→ Exercise goal:
Copy every record below exactly as written, but leave out the pictures.

=== Source material ===

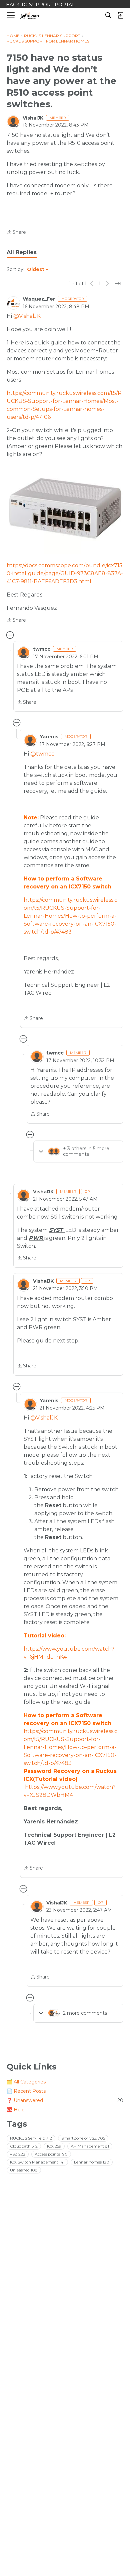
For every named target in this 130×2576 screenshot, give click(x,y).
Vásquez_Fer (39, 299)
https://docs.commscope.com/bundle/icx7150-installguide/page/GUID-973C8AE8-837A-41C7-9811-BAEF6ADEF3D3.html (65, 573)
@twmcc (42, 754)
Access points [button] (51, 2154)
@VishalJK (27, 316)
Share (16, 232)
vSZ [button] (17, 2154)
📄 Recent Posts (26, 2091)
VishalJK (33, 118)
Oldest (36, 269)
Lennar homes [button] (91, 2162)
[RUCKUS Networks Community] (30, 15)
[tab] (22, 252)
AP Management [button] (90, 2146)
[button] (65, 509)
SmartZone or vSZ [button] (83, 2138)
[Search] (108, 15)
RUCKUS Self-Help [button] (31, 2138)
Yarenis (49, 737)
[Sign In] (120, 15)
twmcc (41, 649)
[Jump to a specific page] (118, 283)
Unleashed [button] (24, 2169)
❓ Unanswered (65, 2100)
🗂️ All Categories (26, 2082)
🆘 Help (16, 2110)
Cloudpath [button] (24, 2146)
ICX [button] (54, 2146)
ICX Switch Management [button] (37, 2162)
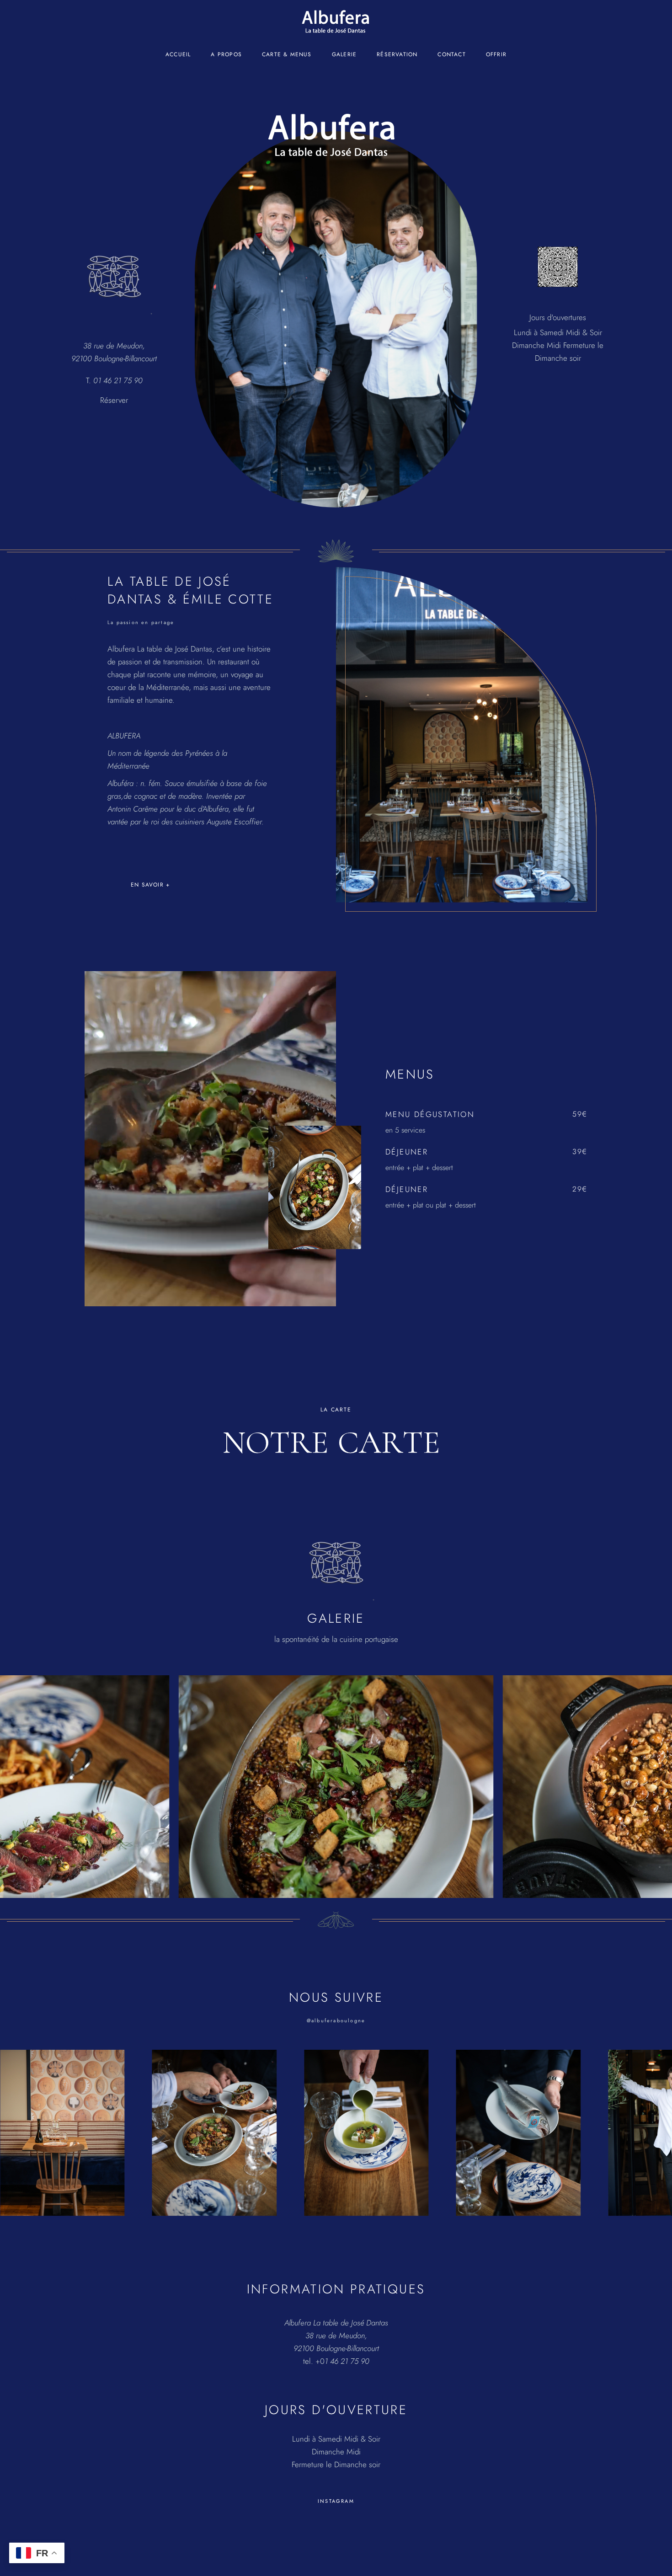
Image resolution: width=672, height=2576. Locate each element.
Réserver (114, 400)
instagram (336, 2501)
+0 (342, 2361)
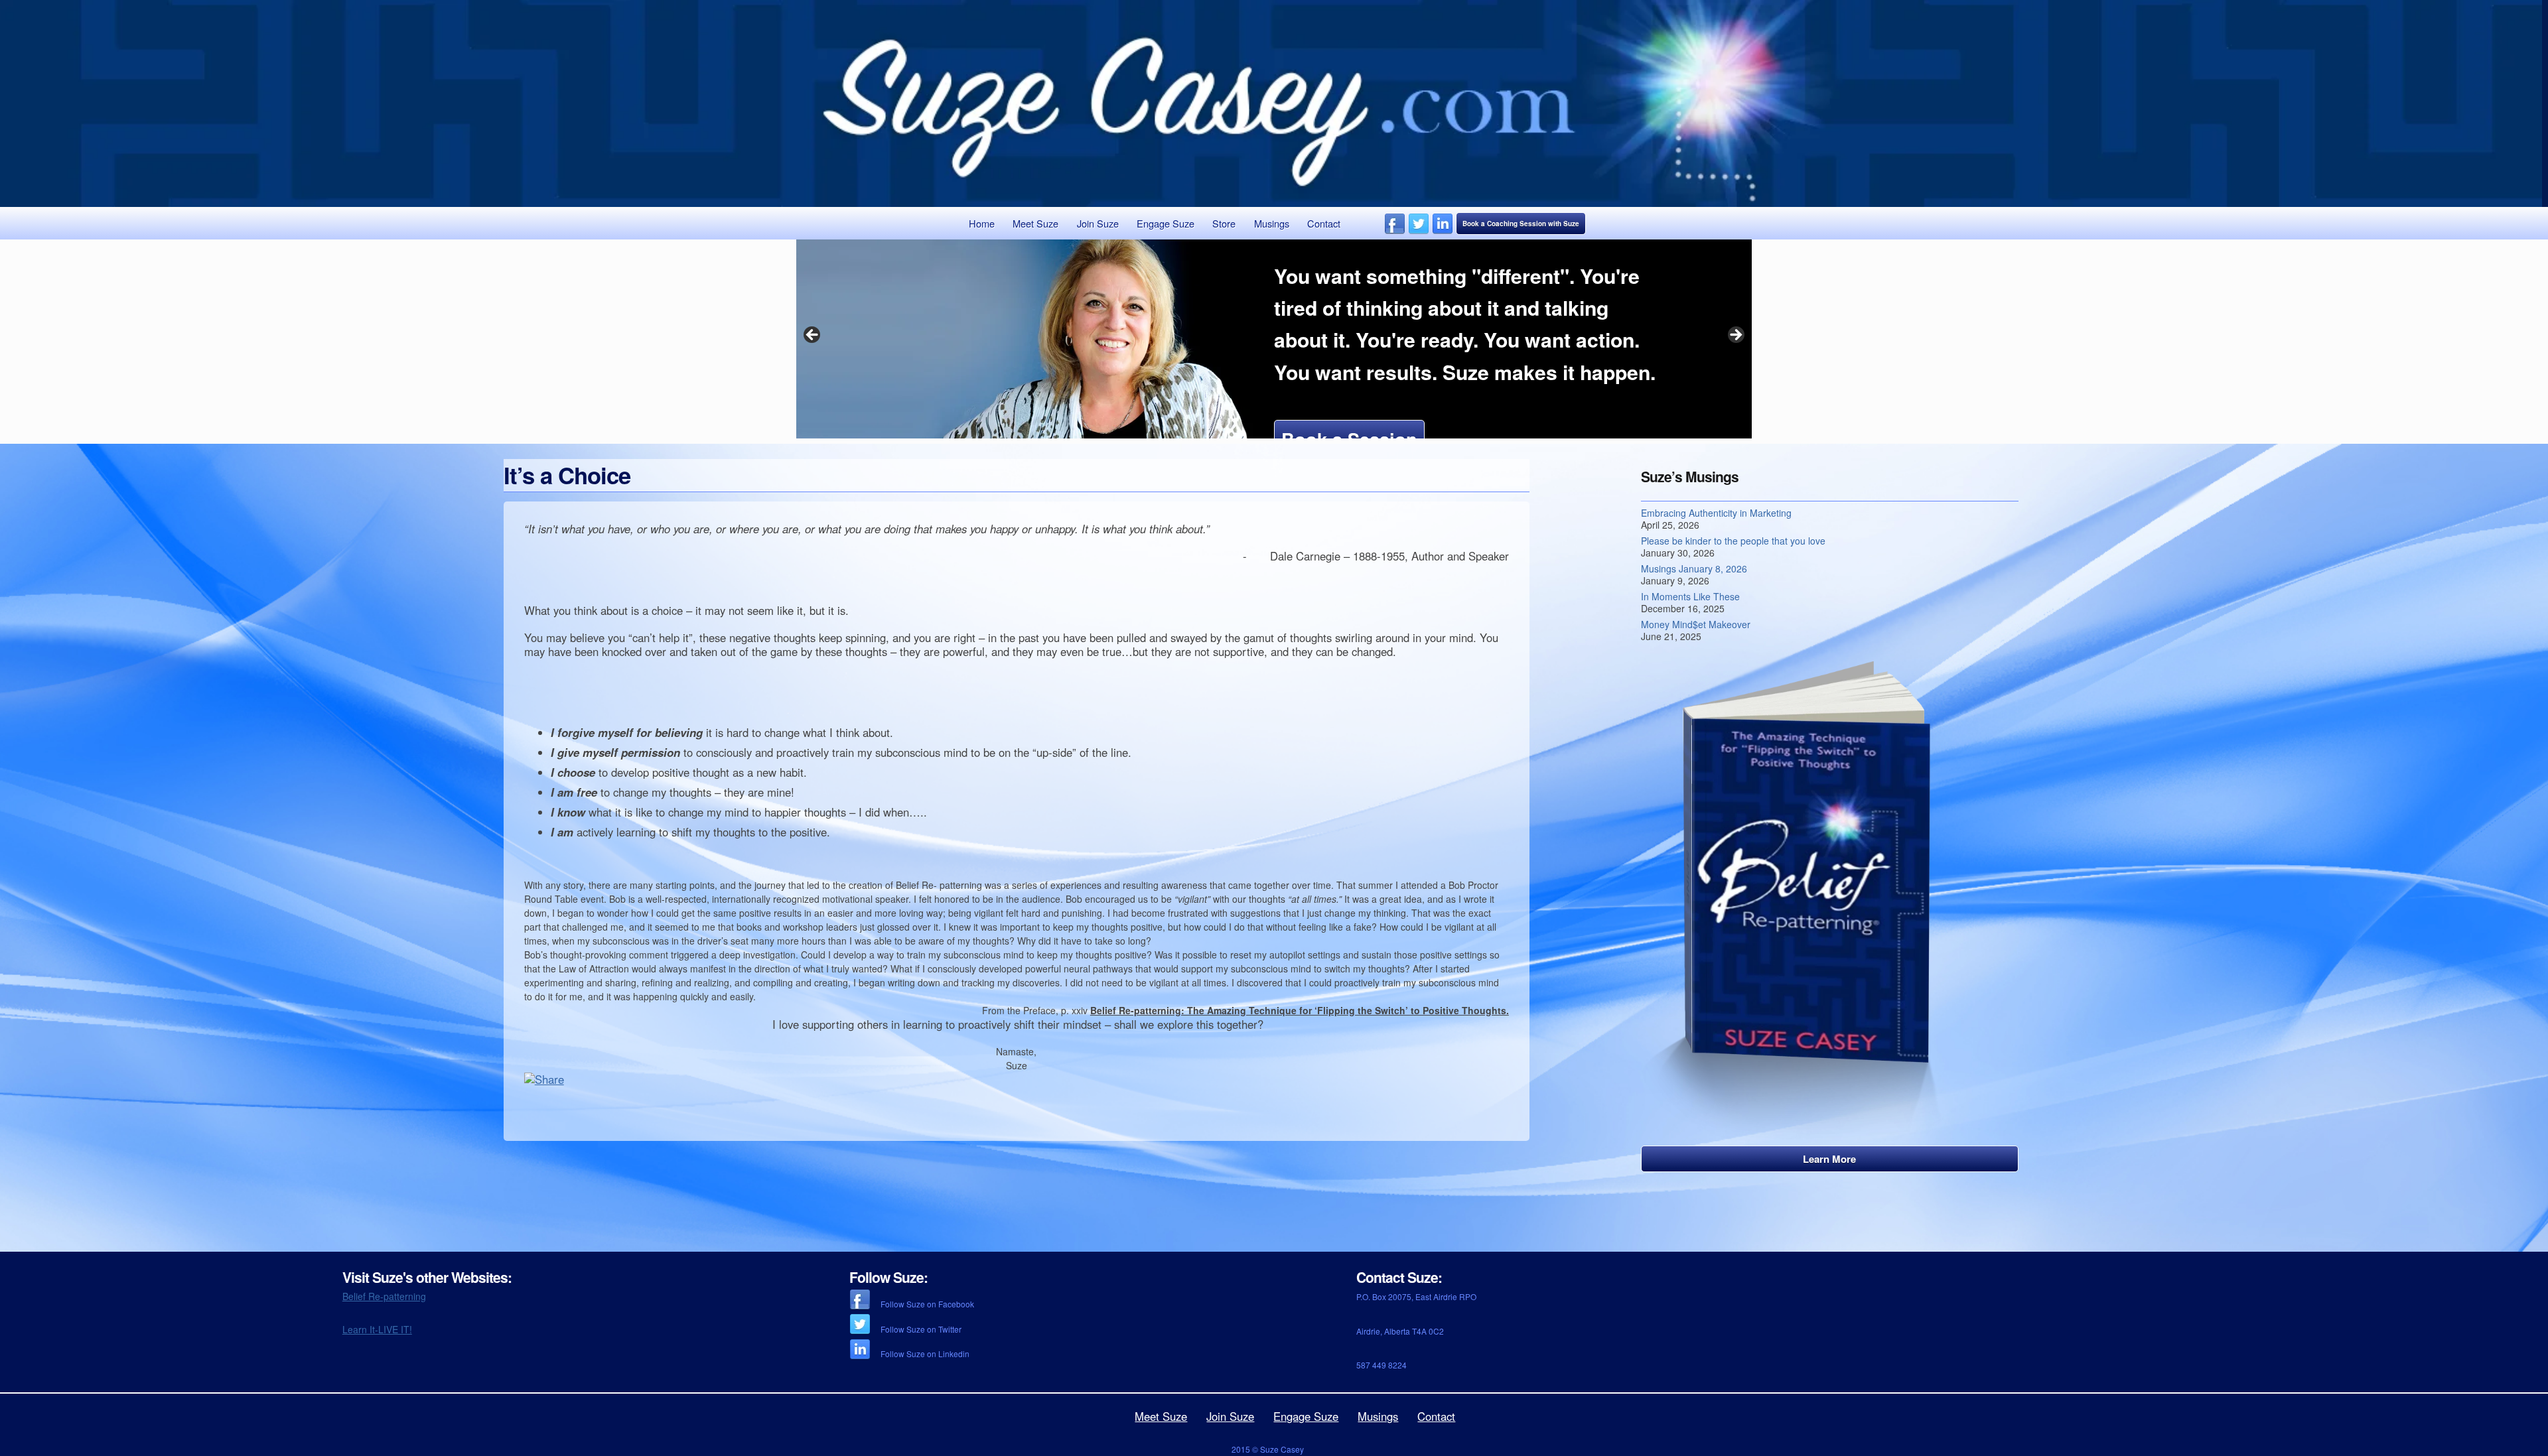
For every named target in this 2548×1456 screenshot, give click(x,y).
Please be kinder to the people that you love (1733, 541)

===

→ Exercise response:
For every named target in this 130×2576 screenshot, give click(x,y).
Vásquez_Fer (39, 299)
https://docs.commscope.com/bundle/icx7150-installguide/page/GUID-973C8AE8-837A-41C7-9811-BAEF6ADEF3D3.html (65, 573)
@twmcc (42, 754)
Access points [button] (51, 2154)
@VishalJK (27, 316)
Share (16, 232)
vSZ [button] (17, 2154)
📄 Recent Posts (26, 2091)
VishalJK (33, 118)
Oldest (36, 269)
Lennar homes [button] (91, 2162)
[RUCKUS Networks Community] (30, 15)
[tab] (22, 252)
AP Management [button] (90, 2146)
[button] (65, 509)
SmartZone or vSZ [button] (83, 2138)
[Search] (108, 15)
RUCKUS Self-Help [button] (31, 2138)
Yarenis (49, 737)
[Sign In] (120, 15)
twmcc (41, 649)
[Jump to a specific page] (118, 283)
Unleashed [button] (24, 2169)
❓ Unanswered (65, 2100)
🗂️ All Categories (26, 2082)
🆘 Help (16, 2110)
Cloudpath [button] (24, 2146)
ICX [button] (54, 2146)
ICX Switch Management [button] (37, 2162)
Image resolution: width=672, height=2576. Locate each element.
Réserver (114, 400)
instagram (336, 2501)
+0 (342, 2361)
For every named target in this 2548×1456 screenshot, give click(x,y).
Please be kinder to the people that you love (1733, 541)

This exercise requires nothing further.